◆ Page
Firmware Ares 1.03 for the Axe-Fx II
- Ported most of the “Ares” modeling from the Axe-Fx III. NOTE: To make space for the required additional code, support for presets created prior to Quantum 7.00 has been removed. While these presets will load certain parameters may not initialize correctly. Be sure to audition any presets created before Quantum 7.00.
Firmware Quantum 9.x
- Removed the “Motor Drive” and “Transformer Grind” algorithms and associated parameters from the Amp block. These have been replaced by the new “Speaker Compression” algorithm. This algorithm models the interaction of the power amp with the power compression of the virtual speaker. The “Spkr Comp” parameter controls the amount of virtual speaker compression. This value defaults to 3.0 when the Amp block is reset. It does not get reset when changing the model. If using the Axe-Fx II with a tube power amp and conventional guitar cab you may want to reduce this value to 0.0. The gain reduction meter shows the amount of virtual power compression (select the Spkr Comp knob to monitor the gain reduction). Typical guitar speakers compress between 3 and 6 dB depending upon construction, age, volume, etc. The default value is conservative and yields about 3 dB of compression. Note that the Master Volume control will interact considerably with the Speaker Compression algorithm as will the Presence and Depth controls. Higher values of Master Volume will cause more virtual speaker compression.
- Minor change to the phase inverter algorithm. 
- Improved Speaker Compression algorithm so that the change in the speaker impedance is accounted for.
- Improved power amp modeling.
- Disabled Amp block active Presence control if power amp modeling is bypassed because too many customers not realizing the feature exists.
- Improved speaker compression modeling and interaction with power amp. This results in a more dynamic response.
- Changed default cathode follower hardness (CF Hardness) to 0.75 to align better with measured values.
Firmware Quantum 8.x
- Improved amp modeling. Improves clarity and sounds more “open” especially for non-MV amp models or when the MV is turned up.
- The bias excursion values for most amp models have been updated based on new measurement techniques. Existing presets will automatically be updated to the new values.
- Fixed minor bug in Amp block output transformer modeling which caused slight attenuation of upper treble frequencies. This results in clearer, more chimey tones.
Firmware Quantum 7.x
- Improved phase inverter modeling in Amp block. This provides thicker power amp distortion. New algorithm also includes bias shifting which results in more harmonic spectrum variation with input amplitude. This improves feel, “knock” and creates sweeter single note soloing. The new “PI Bias Shift” parameter controls the amount of phase inverter bias shift. Note that some real amps are “spitty” in nature due to PI bias shifting, i.e. Trainwrecks, and the new algorithm is designed to replicate that behavior accurately. If you find the behavior undesirable reduce the PI Bias Shift value as desired although this will reduce authenticity.
- Improved output transformer modeling. This results in tighter, less boomy and smoother bass when the virtual power amp is driven hard. Note that this change may be significant and initially alarming with certain amp models. While the new algorithms are much more accurate they may be disconcerting to those who are accustomed to the old algorithms. In these cases the user may want to decrease the Transformer Drive and/or Low Res parameters in the amp block at the expense of accuracy. It is recommended instead, however, to readjust other parameters in the preset (i.e. Drive, BMT, etc.) which will achieve more authentic results.

◆ Requirements
1 – In the Axe-Fx II firmware notes, what value does the "Spkr Comp" parameter default to when the Amp block is reset?
2 – Based on the Axe-Fx II firmware notes, explain why Ares 1.03 dropped support for presets created prior to Quantum 7.00.
The records that come next have no connection to the Axe-Fx II firmware notes.

◆ Record list
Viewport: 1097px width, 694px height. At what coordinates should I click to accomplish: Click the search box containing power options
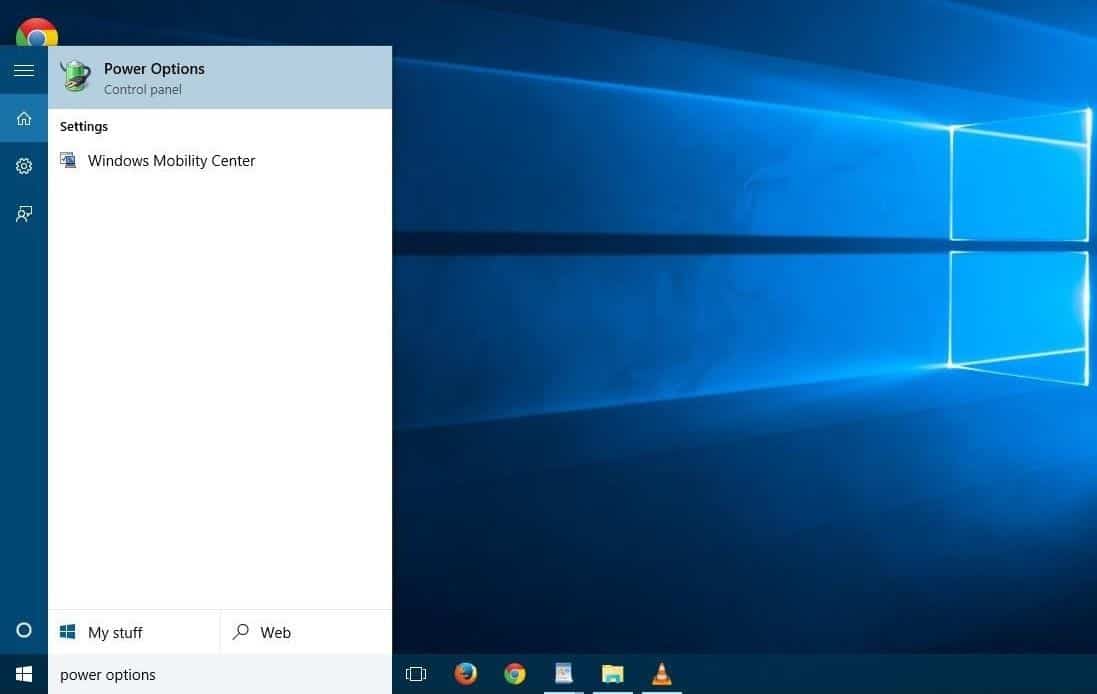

...

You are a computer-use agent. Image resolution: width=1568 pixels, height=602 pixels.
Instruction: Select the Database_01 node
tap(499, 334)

◆ Answer set
1 – 3.0

2 – Most of the "Ares" modeling was ported from the Axe-Fx III, and the extra code it required needed space. Support for presets created before Quantum 7.00 was removed to make that space.